En cuanto al producto, Ribas describe la suite actual como una plataforma amplia y personalizable, construida con un elemento que considera determinante: el feedback constante de los clientes. Enumera módulos y áreas que han ido incorporándose con el tiempo: motor de reservas, channel manager, CRM, distribución, herramientas de marketing, club y fidelización, comparativas de precios, recuperación de reservas… La clave, insiste, es que cada cliente puede trabajar las áreas que necesita, pero el ecosistema cubre “todos los escenarios” de un hotel independiente, una cadena, urbano o vacacional.
Y entonces llega el tema inevitable: la inteligencia artificial. Ribas evita el discurso de “todo para ya” y se mueve en una idea que se repite durante la entrevista: tener “todos los frentes abiertos” sin caer en la trampa de aplicarlo todo a la vez. Habla de personalización predictiva, segmentación avanzada, generación automatizada de contenidos, revenue, automatización de campañas, compras predictivas… pero subraya una condición: solo se pone en práctica lo que ofrece garantías en términos de retorno.

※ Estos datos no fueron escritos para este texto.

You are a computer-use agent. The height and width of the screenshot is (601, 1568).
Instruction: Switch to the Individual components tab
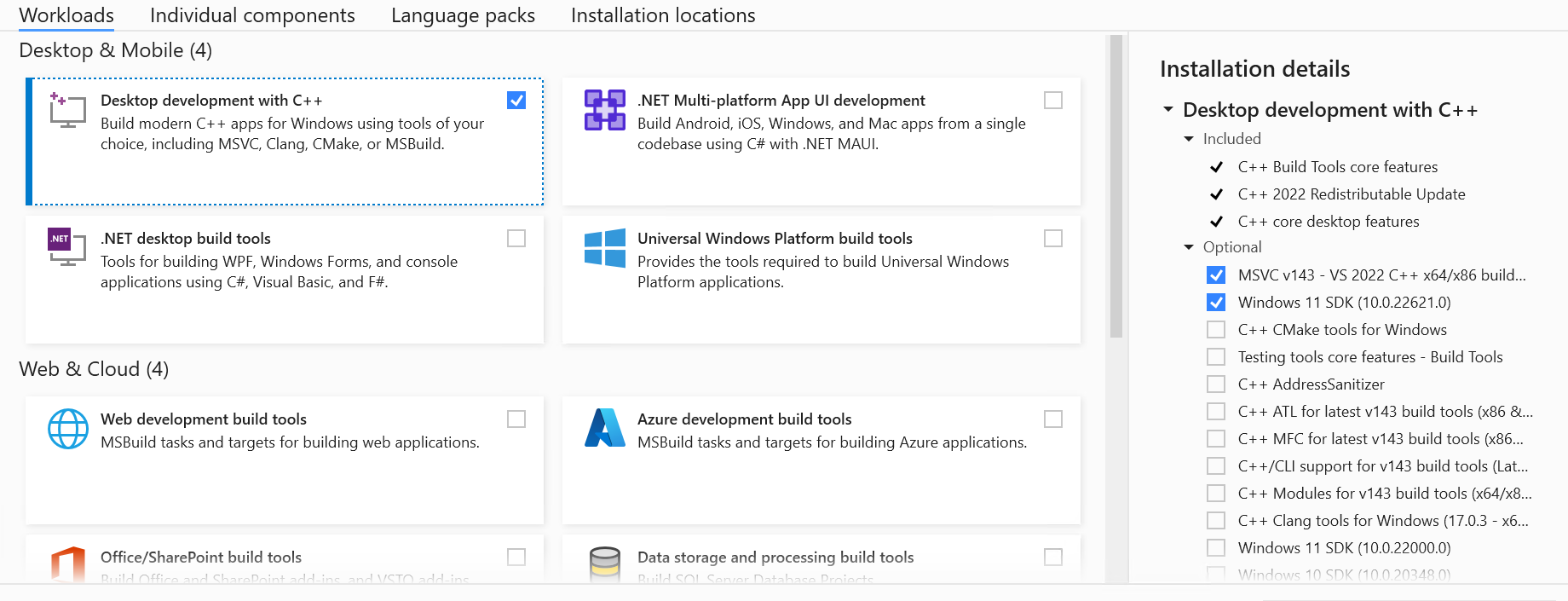tap(252, 15)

En su lectura, hay una sensación general de “tener que atraparlo todo”, pero también un recorrido de madurez que exige sensatez. Pone ejemplos concretos de riesgos reales: automatizar campañas implica vigilar cambios constantes en Google; la generación de contenidos requiere supervisión porque puede mezclar destinos o información. A esa prudencia añade un punto que considera “básico”: la ética en el uso de IA.
En la relación con los hoteleros, Ribas enmarca el papel de una empresa tecnológica como GNA HS en un concepto de acompañamiento que descarga al cliente del ruido: “vamos a hacer el trabajo que un hotelero no tiene que hacer, que es descubrir cómo impacta la IA en el sector travel tech”. La promesa es clara: orientar sobre dónde aplicar, qué aplicar, con qué recursos, qué KPIs mirar y cómo preparar la siguiente temporada con decisiones basadas en datos.

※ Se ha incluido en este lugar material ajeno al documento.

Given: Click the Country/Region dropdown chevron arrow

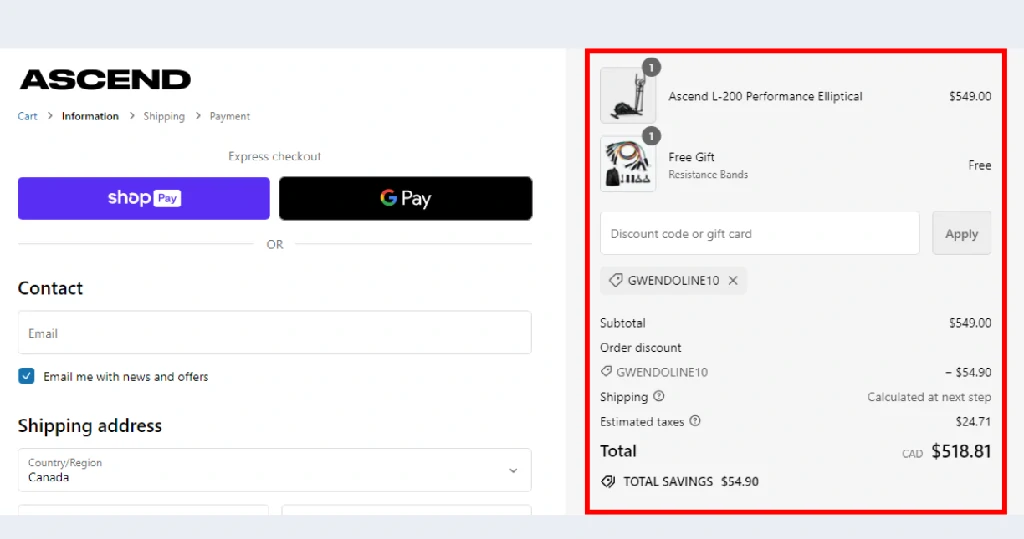Looking at the screenshot, I should click(513, 470).
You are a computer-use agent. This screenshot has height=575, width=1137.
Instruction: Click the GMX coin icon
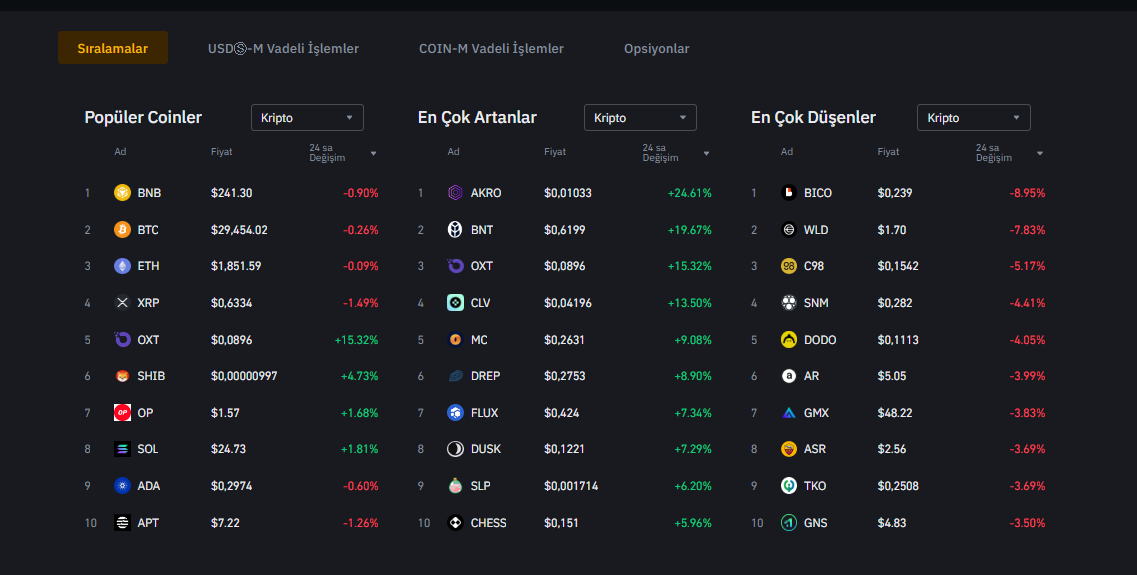[789, 413]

La IA también ha cambiado procesos internos, según explica. La compañía está automatizando tareas y recuperando tiempo para dedicarlo a desarrollos de mayor valor. En su visión, el efecto organizativo es el esperado: menos tiempo en lo repetitivo, más foco en acelerar producto y reforzar la propuesta al cliente. Y, de nuevo, aparece la idea de priorización: “vamos por orden”, como hacen con los hoteleros, identificando qué debe salir primero por impacto inmediato.
La entrevista se cierra con una pregunta personal: qué significa cumplir 30 años. Ribas responde sin épica impostada. Habla de la dureza de mantener un proyecto a lo largo del tiempo, de momentos buenos y “muy malos”, de buscar equilibrio entre empresa, familia y vida personal. Y describe una visión empresarial que define a la compañía: poner en el centro a los clientes y, en paralelo, al equipo humano. “Hemos crecido felices”, dice, como resumen de un recorrido que considera humano y empresarial al mismo tiempo.
Con 30 años a sus espaldas, GNA HS se presenta como una compañía arraigada en su territorio, con ambición de seguir creciendo sin un techo predeterminado y con una idea repetida de principio a fin: la tecnología solo tiene sentido si se traduce en estrategia, retorno y decisiones mejores. Y eso, en el contexto actual, puede ser casi tan diferencial como lo fue aquel primer dominio de internet que Joan Ribas vio al bajar del avión.